Oyster Beds
THE OYSTER BED: AN ICONIC COASTAL HABITAT TYPE THAT HAS NEARLY VANISHED

In temperate estuaries around the world, there are three vital habitat types created by living organisms – oyster beds, seagrass beds and salt marshes. Oyster beds, created by generations of oysters growing on each other, are analogous to coral reefs in tropical waters. But while coral reefs still exist today, very few extensive, intact oyster beds remain on the Pacific coast of North America. California in particular has lost virtually all representation of this distinctive, vital habitat type which not only supported dense oyster populations but also generated a myriad of other functions, such as providing refuge for small animals and improving water clarity.
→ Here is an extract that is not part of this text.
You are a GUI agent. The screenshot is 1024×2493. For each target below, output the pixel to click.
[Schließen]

Today, many conservation groups are trying to bring back this lost habitat type. Tribes and First Nations are sometimes also involved, because harvest from dense, sustainable oyster beds is culturally important and part of a return to food sovereignty.
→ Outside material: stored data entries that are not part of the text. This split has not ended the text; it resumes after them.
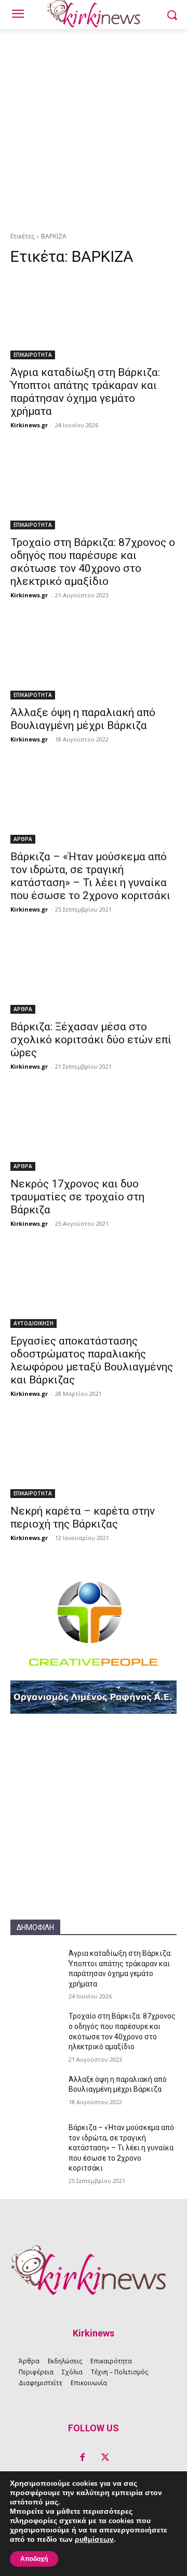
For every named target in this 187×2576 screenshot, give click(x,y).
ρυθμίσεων (94, 2539)
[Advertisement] (93, 127)
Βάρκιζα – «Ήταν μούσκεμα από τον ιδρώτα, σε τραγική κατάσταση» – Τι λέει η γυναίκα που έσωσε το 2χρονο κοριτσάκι (90, 876)
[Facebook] (82, 2458)
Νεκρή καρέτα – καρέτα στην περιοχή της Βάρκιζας (82, 1517)
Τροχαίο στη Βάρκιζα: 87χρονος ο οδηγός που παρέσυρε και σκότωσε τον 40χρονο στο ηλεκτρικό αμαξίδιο (92, 561)
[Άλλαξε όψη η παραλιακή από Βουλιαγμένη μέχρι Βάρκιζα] (93, 658)
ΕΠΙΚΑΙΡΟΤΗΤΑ (33, 354)
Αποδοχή (34, 2559)
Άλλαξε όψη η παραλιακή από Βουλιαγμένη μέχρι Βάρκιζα (82, 719)
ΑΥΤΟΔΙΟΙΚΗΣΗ (34, 1323)
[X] (105, 2458)
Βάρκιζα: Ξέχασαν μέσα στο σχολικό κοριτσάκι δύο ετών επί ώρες (90, 1039)
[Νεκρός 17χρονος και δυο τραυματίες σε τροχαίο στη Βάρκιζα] (93, 1129)
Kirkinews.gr (29, 425)
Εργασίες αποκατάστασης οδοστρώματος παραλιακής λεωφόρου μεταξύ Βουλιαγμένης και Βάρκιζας (91, 1360)
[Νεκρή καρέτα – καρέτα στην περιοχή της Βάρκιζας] (93, 1456)
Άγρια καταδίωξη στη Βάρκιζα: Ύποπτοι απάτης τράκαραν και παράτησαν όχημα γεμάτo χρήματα (85, 391)
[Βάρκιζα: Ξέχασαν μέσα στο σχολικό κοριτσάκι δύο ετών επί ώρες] (93, 972)
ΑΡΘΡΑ (23, 839)
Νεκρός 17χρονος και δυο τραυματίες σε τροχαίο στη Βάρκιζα (77, 1197)
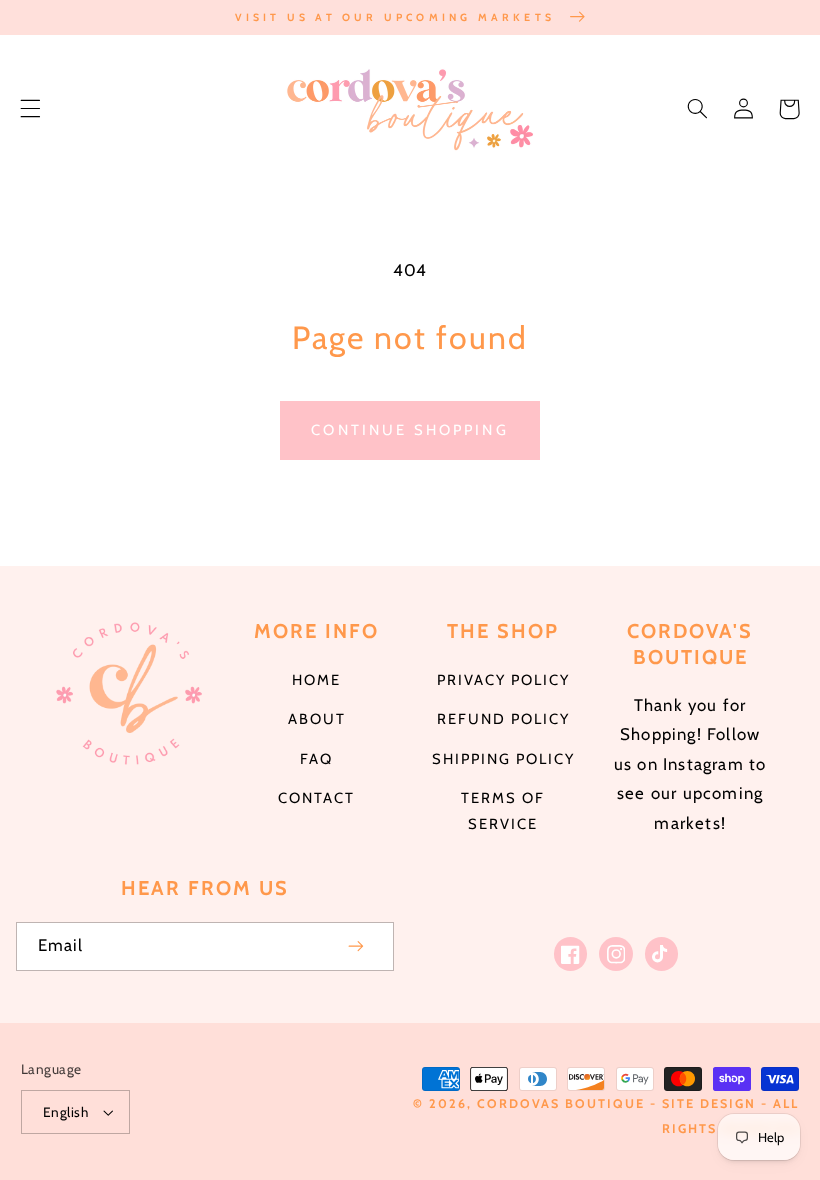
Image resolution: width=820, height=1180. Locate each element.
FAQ (316, 759)
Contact (316, 798)
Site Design (709, 1103)
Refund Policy (503, 719)
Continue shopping (410, 430)
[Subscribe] (357, 946)
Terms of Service (503, 811)
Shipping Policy (503, 759)
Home (316, 680)
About (317, 719)
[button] (30, 109)
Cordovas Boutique (563, 1103)
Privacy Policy (503, 680)
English (65, 1112)
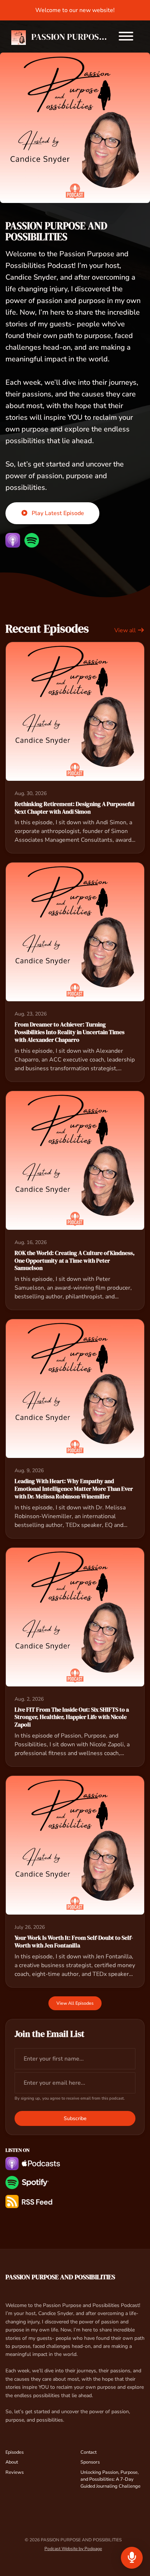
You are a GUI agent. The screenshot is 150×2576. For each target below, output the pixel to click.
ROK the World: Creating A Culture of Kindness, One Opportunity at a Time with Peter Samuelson (75, 1260)
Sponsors (90, 2462)
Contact (88, 2452)
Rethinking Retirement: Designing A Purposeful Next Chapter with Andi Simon (75, 807)
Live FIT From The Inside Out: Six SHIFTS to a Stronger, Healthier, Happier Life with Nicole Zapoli (72, 1717)
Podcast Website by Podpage (73, 2549)
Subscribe (75, 2118)
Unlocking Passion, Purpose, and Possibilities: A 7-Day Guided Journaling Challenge (110, 2479)
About (11, 2462)
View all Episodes (75, 2003)
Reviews (14, 2472)
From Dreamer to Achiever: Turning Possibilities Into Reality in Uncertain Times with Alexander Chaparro (70, 1032)
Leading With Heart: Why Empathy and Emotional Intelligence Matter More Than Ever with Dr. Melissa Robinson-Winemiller (74, 1488)
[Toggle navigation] (126, 37)
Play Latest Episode (58, 513)
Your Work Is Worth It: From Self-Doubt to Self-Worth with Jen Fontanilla (74, 1941)
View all (125, 630)
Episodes (14, 2452)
But particularly in estuaries where conditions have become muddier due to human land uses, bringing back oyster beds poses a challenge. To thrive and persist, new oysters would need to settle on existing beds, consisting of living oysters cementing to the legacy shells of dead oysters, in such high numbers that the upward growth of the bed outstrips the rate of sedimentation and legacy shell degradation. So bringing back oyster beds involves both providing them initial hard substrates to become established and ensuring oyster numbers in the estuary are high enough to provide lots of new juvenile settlement in the future.
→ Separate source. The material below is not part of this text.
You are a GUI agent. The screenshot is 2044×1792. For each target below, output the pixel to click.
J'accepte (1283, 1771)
Most people in California have never seen a live Olympia oyster. If they’ve seen one, it has probably been on an artificial structure put out in the estuary by humans, such as rip rap and pilings. But if we had a time machine, what would we have seen? The most intact oyster beds around today exist in Washington and British Columbia, and hold clues. There is not one single look to an Olympia oyster bed. Sometimes oyster beds are very dense, with oysters the dominant species, growing on each other and bits of shell. Sometimes they form more sparse and ephemeral clusters, mixed in with mussels or gravel or seagrass, but are still prominent components of the mudflat community. Because oyster beds have almost entirely vanished from many estuaries, particularly in California, people don’t even know what has been lost, and aren’t motivated to support bringing them back.
This is what is called a shifting baselines problem – without a vision of the glory of functioning, healthy beds, no one will advocate for them. Ironically, a kid in California is more likely to care about saving coral reefs than the reefs in their own backyard, Olympia oyster beds. But the more people learn about the value of oyster beds, eelgrass beds and salt marshes, the more energy and support there will be for bringing back these natural habitat types to our coast.